Not to be confused with quantitative verification, here are my current perceptions why I consider these three points to be at least workable as indicators for a viable hypothesis, if not more.
The companies on the GPTW list in the United Arab Emirates are a diverse bunch by their fields of activity, their leadership and management patterns, and the economic and competitive environments in which they move. All exhibited a high degree of stability in their ability to be ranked as great places to work.
The employees of the great workplaces that I had a chance to meet in reviewing the GPTW process in 2012 and 2013 were highly diverse and yet all highly engaged.
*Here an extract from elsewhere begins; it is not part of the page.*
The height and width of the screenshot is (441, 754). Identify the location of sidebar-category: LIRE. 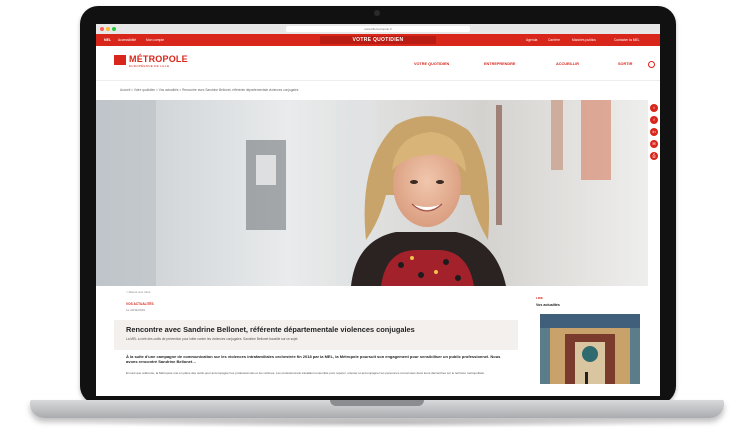
(540, 298).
In both senior management and junior ranks, I had a chance to witness human behaviors that were in unity with the expectations that one has for a great workplace.
A first-rate case for the third point, the importance of a company not betraying its DNA, presented itself when I read last month how Toyota Corporation in 2012 regained its place for the world’s top car deliveries. The critics were amazed. Among keys to the recovery were a return to two virtues that made Toyota great — total quality focus and listening more to the employees.
When reviewing great places to work, one can either see the distance between one’s own house of labor and the environment of a great workplace — or one can see the potentials for copying some morsels of successful corporate DNA and embark on splicing them into the own self or organization.
The employees who I met at the GPTW list places in January 2013 without exception responded to one of my questions by sharing their exciting dreams of things they wanted to do. They were dreaming economic dreams, in the widest sense of contributing to the great scheme.
What did this tell me? Great job stories can show us how we can make our workplaces great. It starts with dreaming of what we want to achieve and then making it happen. Never stop dreaming of improving thy work, and keep at it until ye all get there.